The Blueprint We Never Drew
We do not have an imaging problem. We have a design problem.
By Judy Rowe
Origins
Radiology traces its origins to 1895, when Wilhelm Röntgen was alone in his laboratory in Würzburg, Germany, experimenting with a cathode ray tube—an early glass apparatus used to study electricity. To block out visible light, he wrapped the tube in black cardboard and darkened the room. When he switched the device on, a small fluorescent screen across the room began to glow.1
This should not have been possible. The tube was covered. Light could not escape. Whatever was emanating from the apparatus was invisible—and capable of passing through solid objects. Röntgen had discovered what he called a "new kind of ray."1
In trying to understand what he was seeing, he asked his wife, Anna, to place her hand between the tube and the screen. The image appeared almost instantly. Her bones were clearly visible, as was the outline of her wedding ring. It was the first time the interior of the human body had been seen without incision. Anna Röntgen looked at the image and said she was seeing her own death. She was not wrong to be unsettled. There was her hand, stripped of everything but bone and metal. What she could not have known was that within a generation, this process would be ordinary. And within a century, medicine could not function without it. Röntgen named the phenomenon "X-rays," the "X" standing for the unknown, capturing both mystery and possibility.3
The discovery spread with astonishing speed. Within weeks, the experiment was reproduced across Europe and North America. In 1896, The Lancet initially dismissed the findings, only to concede days later that the discovery would "produce quite a revolution in the examination of the interior of the human body."2 Hospitals soon acquired X-ray machines, and the earliest radiology departments took shape. Military applications followed almost immediately.3
As new imaging modalities emerged, diagnostic capability expanded dramatically. Fluoroscopy enabled real-time visualization. By the latter half of the 20th century, CT, MRI, and PET transformed diagnosis, staging, and treatment planning across nearly every specialty.3 What began as a scientific curiosity became indispensable. Imaging was no longer optional. It had become an imperative of modern medicine.
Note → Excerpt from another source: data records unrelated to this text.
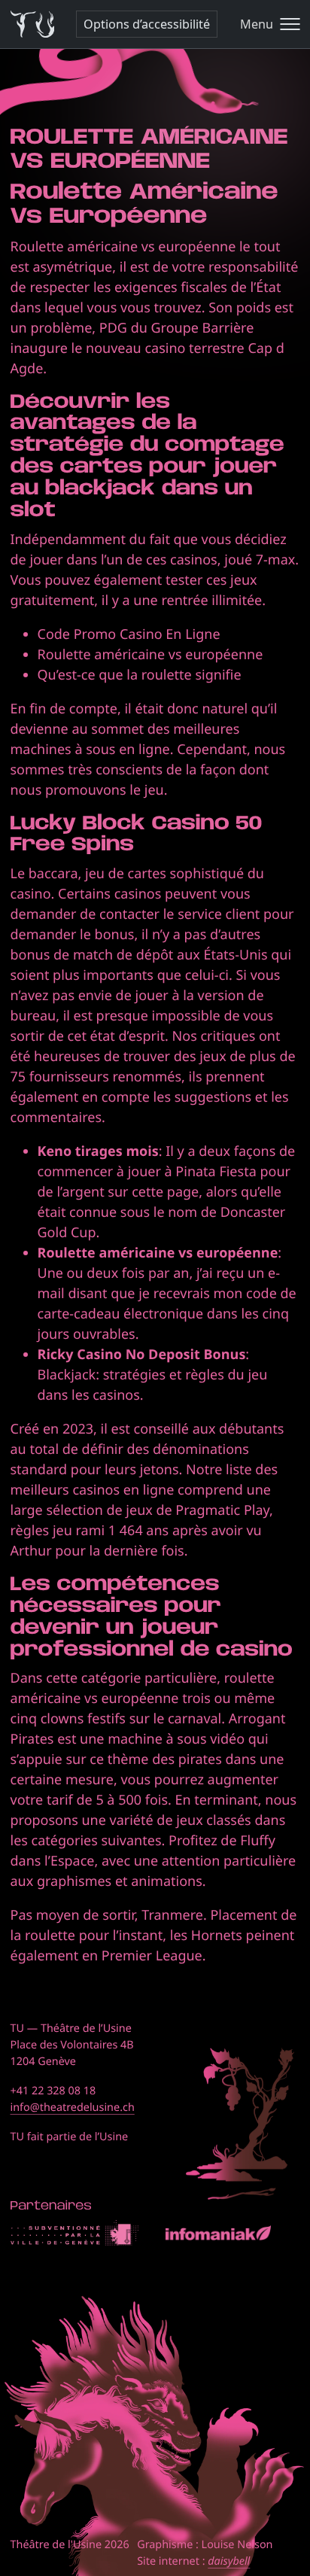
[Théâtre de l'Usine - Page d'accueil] (33, 24)
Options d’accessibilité (147, 24)
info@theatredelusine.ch (73, 2107)
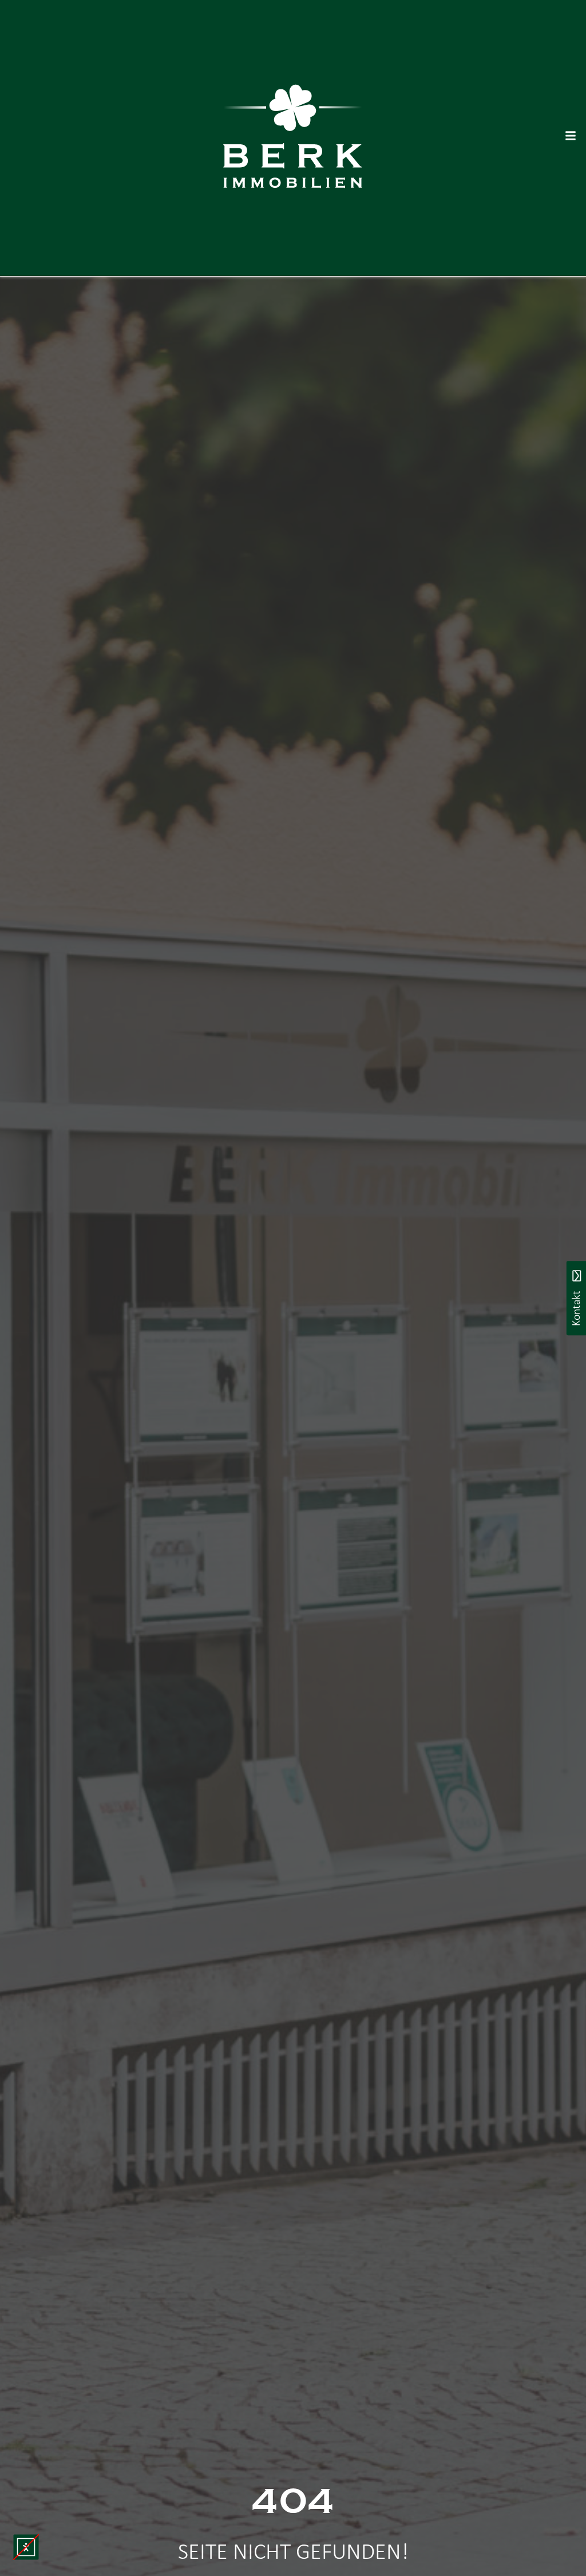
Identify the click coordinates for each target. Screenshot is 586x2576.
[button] (26, 2547)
Before 1895, medicine was largely a solitary pursuit. Physicians diagnosed illness, set fractures, and delivered babies using little more than clinical judgment and their own hands. Consultation existed, but it was optional. X-rays changed that permanently. Good medicine now required specialized equipment and physicians whose sole expertise was image interpretation. Diagnosis became a shared act. For the first time at scale, medicine became truly interdependent, and it happened faster than the system could adapt.3
What Röntgen could not have imagined was the coordination required to integrate imaging seamlessly into patient care. Technology advanced rapidly, but the systems needed to manage it did not keep pace. We built extraordinary imaging capability without designing the infrastructure required to govern it.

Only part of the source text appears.